Apenas visible, el joven de la mochila seguía en su butaca, ladeado hacia el asiento contiguo. Dormía como un tronco. El acomodador lo conocía, igual que conocía a otros asiduos que tenían sus manías, como los que solo asistían a determinadas sesiones o los que se sentaban en butacas específicas. El chico que se había quedado dormido iba al cine sin importarle qué película se proyectaba; parecía tener un gusto bastante variado. A veces le preguntaba por el estreno de las próximas películas, o si podía darle alguna fotografía o cualquier otra clase de material publicitario. Parecía un poco simple, incluso demasiado infantil para su edad, y siempre iba solo.

El acomodador llamó al chico. En el suelo había una bolsa de palomitas y una botella de refresco.

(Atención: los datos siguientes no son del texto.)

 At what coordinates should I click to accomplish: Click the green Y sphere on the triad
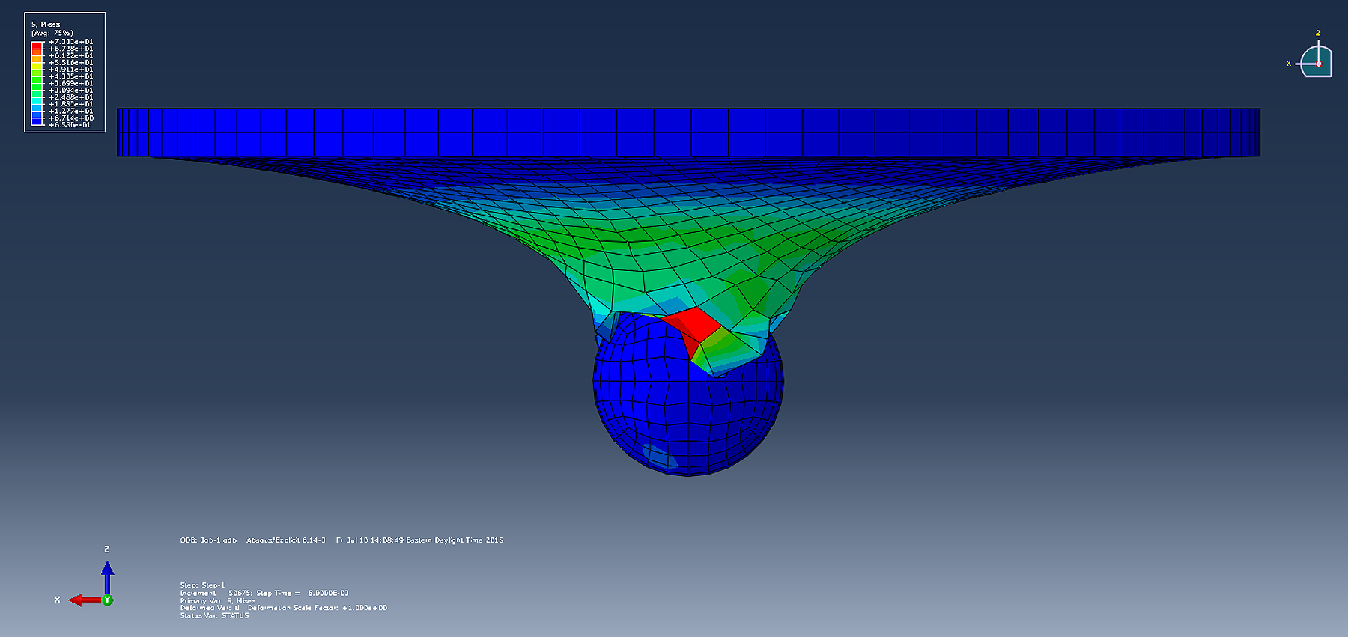click(108, 600)
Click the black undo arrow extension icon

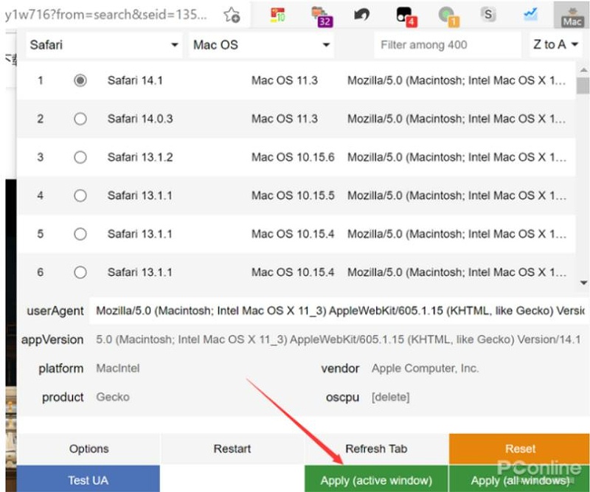point(362,15)
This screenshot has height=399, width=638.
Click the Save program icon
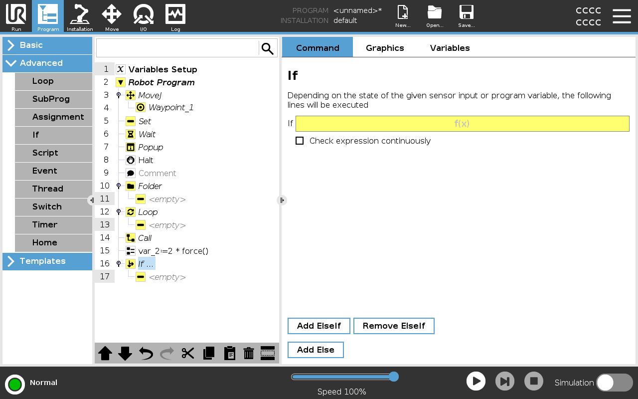click(466, 16)
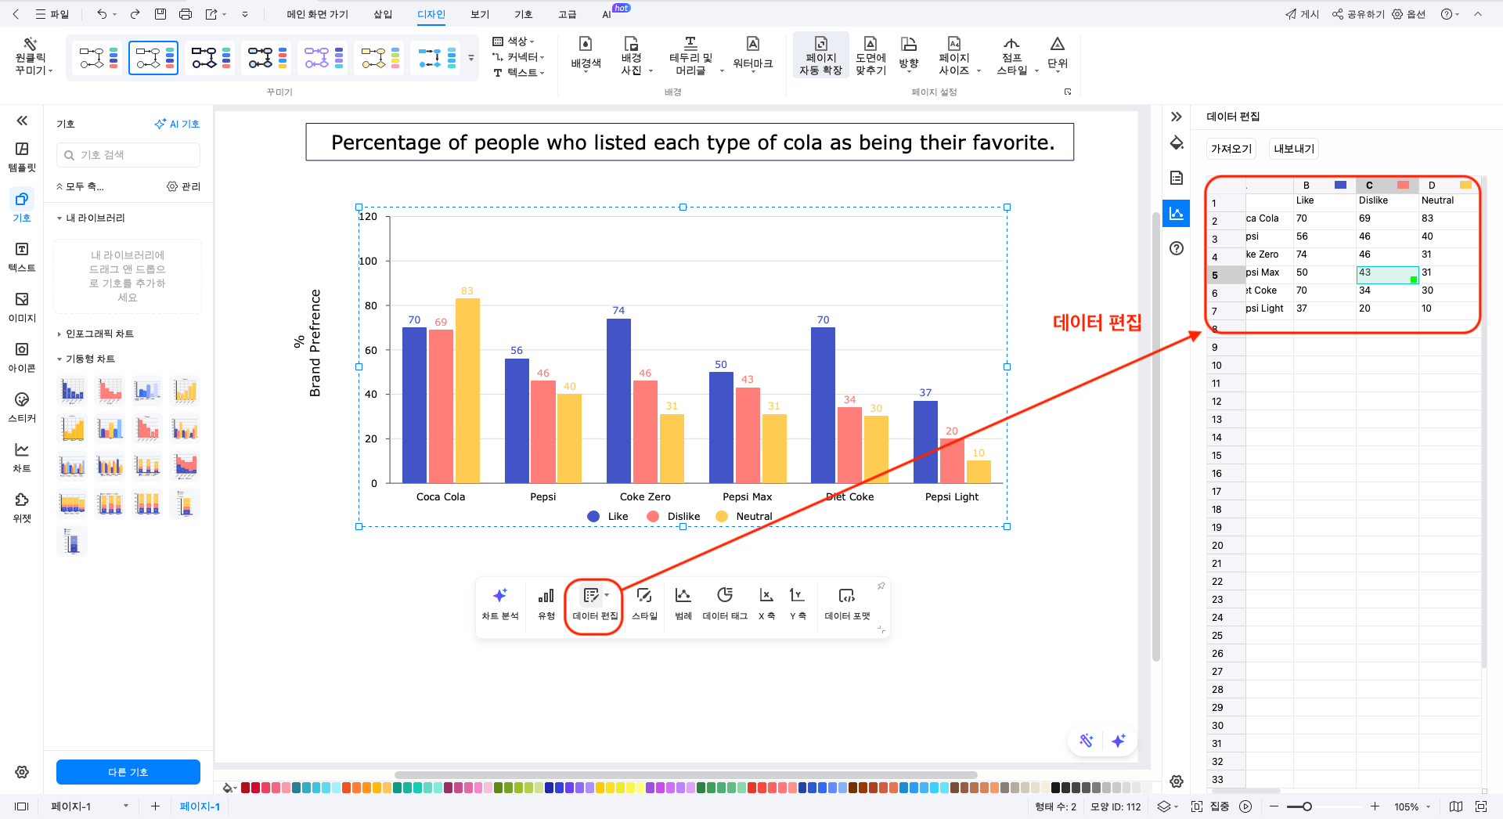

Al ver que no respondía, caminó entre los asientos hasta llegar a su altura, lo empujó levemente y le ordenó que se despertara y saliera. El siguiente pase estaba a punto de comenzar. No obtuvo respuesta. Se inclinó hacia el chico y se fijó en que tenía los ojos entreabiertos. Lo empujó con más fuerza, pero siguió sin reaccionar. Finalmente, lo agarró del hombro para levantarlo, pero su cuerpo parecía extrañamente pesado, inerte. Lo soltó.

Las luces de la sala se encendieron. Y entonces vio el charco de sangre en el suelo.